Hugh Clevely - The House of Evil - Sexton Blake Library


Wing Commander Hugh Clevely (1898 - 1964) was a prolific writer of detective stories for periodicals like The Thriller in the `30s. He had considerable success with his own characters John Martinson, Tod Claymore* and Inspector Williams and on his return from the World War Two wrote a number of Sexton Blake Library titles. 

The use of prominent short story writers of previous eras to write SBLs during the `40s and `50s has led some to regard them as simple hackwork, penned by writers now past their prime for the benefit of a dwindling Blake fan base.

An intelligent thriller like House of Evil completely contradicts this image.
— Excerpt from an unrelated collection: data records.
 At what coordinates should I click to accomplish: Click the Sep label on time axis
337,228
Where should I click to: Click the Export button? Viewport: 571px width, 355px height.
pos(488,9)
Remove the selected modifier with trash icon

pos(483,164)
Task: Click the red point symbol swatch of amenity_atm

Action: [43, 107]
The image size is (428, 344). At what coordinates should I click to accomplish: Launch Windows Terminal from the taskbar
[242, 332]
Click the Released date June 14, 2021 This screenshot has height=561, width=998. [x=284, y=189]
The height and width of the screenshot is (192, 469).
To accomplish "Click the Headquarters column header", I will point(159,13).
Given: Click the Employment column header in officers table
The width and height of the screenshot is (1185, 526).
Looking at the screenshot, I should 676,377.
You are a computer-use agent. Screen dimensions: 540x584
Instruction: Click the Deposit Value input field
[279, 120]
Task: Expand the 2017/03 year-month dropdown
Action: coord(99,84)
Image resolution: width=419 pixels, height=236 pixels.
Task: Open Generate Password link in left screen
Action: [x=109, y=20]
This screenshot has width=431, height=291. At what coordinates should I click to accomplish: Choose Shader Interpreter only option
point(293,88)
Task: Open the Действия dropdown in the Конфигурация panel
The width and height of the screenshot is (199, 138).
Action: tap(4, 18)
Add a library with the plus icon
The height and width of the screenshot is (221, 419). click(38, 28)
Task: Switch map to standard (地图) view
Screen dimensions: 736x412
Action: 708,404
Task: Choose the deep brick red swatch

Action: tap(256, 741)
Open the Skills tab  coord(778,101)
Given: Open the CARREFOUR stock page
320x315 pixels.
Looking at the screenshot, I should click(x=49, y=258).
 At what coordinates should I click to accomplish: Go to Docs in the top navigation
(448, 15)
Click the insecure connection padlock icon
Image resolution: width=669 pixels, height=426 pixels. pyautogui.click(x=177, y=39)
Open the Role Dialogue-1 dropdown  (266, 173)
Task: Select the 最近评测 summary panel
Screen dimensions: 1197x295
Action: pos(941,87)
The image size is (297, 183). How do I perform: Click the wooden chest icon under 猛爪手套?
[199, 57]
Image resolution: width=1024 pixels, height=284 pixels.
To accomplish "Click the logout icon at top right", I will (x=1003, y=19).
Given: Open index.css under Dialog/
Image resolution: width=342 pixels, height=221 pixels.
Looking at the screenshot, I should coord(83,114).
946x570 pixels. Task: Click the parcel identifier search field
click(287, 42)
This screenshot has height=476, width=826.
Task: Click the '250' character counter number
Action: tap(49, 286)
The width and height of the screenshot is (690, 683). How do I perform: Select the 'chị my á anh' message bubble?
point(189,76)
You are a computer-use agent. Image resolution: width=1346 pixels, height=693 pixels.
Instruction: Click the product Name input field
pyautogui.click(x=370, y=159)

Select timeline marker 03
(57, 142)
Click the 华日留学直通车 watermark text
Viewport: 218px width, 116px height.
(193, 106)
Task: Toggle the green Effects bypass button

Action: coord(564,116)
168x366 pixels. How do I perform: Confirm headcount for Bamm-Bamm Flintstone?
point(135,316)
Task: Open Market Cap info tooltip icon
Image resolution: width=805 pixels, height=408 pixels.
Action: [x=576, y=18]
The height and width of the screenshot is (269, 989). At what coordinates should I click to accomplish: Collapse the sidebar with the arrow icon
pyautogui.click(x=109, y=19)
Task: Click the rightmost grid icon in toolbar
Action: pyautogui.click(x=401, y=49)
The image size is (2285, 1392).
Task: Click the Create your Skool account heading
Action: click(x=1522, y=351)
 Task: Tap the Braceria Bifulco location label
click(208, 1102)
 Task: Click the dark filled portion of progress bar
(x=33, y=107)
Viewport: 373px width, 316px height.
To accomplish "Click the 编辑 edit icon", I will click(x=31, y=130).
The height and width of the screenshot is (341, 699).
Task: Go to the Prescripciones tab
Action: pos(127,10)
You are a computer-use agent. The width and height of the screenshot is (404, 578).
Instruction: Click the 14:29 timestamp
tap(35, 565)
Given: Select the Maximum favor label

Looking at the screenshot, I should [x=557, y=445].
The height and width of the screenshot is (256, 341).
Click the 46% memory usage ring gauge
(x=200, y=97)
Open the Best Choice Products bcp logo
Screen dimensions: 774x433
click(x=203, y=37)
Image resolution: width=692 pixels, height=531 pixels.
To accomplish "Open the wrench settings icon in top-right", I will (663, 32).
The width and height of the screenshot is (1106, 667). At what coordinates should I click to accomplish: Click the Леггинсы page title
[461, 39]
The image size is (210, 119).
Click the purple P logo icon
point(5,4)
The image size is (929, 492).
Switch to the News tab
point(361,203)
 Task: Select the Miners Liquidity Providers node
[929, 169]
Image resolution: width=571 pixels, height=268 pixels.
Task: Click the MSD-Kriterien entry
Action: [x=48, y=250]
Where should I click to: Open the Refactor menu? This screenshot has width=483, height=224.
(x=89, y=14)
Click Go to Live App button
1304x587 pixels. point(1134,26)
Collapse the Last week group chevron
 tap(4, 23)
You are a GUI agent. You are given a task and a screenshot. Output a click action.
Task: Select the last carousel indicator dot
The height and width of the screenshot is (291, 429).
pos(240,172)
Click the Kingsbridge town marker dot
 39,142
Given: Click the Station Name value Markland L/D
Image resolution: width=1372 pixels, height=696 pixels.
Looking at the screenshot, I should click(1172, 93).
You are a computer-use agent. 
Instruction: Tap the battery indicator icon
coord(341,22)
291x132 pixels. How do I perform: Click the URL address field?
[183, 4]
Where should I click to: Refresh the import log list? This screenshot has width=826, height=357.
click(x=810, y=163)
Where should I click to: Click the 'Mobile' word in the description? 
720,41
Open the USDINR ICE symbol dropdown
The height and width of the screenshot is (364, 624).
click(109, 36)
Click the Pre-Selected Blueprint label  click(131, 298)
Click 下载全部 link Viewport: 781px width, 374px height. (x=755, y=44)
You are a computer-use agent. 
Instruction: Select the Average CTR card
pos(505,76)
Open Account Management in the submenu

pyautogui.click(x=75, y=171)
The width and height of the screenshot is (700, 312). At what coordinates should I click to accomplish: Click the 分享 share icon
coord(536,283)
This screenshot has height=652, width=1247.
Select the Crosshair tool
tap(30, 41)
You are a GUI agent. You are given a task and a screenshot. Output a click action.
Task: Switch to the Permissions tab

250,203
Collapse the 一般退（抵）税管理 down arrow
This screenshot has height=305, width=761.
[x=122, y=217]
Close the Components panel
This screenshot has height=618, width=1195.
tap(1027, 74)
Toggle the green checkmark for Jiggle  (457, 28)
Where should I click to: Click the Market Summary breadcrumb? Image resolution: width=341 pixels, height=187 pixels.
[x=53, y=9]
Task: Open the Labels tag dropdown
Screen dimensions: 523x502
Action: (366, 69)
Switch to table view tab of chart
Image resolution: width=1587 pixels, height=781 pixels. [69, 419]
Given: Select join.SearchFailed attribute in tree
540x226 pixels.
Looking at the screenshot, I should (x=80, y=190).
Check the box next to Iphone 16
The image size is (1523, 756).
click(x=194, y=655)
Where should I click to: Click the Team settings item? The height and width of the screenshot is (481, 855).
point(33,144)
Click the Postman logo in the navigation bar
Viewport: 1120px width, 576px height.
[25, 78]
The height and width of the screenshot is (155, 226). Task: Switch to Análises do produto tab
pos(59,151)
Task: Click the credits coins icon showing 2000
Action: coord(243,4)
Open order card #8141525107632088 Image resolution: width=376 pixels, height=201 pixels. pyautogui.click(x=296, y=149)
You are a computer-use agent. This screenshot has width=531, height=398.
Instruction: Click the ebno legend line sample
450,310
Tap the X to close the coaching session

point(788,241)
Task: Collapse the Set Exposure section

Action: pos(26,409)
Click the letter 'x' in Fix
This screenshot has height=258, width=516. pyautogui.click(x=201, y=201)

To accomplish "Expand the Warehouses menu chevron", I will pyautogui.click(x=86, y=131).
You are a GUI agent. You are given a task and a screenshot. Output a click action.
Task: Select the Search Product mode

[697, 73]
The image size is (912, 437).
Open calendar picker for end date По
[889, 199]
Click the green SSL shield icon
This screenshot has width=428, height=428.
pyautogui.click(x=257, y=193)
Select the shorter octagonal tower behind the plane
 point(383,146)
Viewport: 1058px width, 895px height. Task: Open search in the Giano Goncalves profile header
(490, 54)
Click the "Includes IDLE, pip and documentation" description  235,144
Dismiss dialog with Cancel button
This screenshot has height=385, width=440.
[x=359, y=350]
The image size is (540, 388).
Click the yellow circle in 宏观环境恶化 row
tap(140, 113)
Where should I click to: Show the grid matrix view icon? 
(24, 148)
Well-told and well-plotted, this is one of the better SBLs of it`s time. The  murderous machinations contained therein bring together characters from the worlds of fashion, business and organised crime, and the story also incorporates elements of a country house mystery.  I did wonder if it was wise to have the reader made aware of the identities of the principal villains and their relationship to each other from the start, but in light of some plot developments later on, I think it was the best approach to take in this instance.  Clevely`s experience as a writer stands him in good stead and he introduces some strong characters, particularly two with wartime SOE experience who stand out as particularly interesting.

This is the only Clevely story I`ve read so far, but I would happily try some of his other work.

*Clevely`s work was normally issued under his own name, with the exception of the Tod Claymore stories. These were written in the first person as if told by the character himself and were credited to the fictitious Claymore.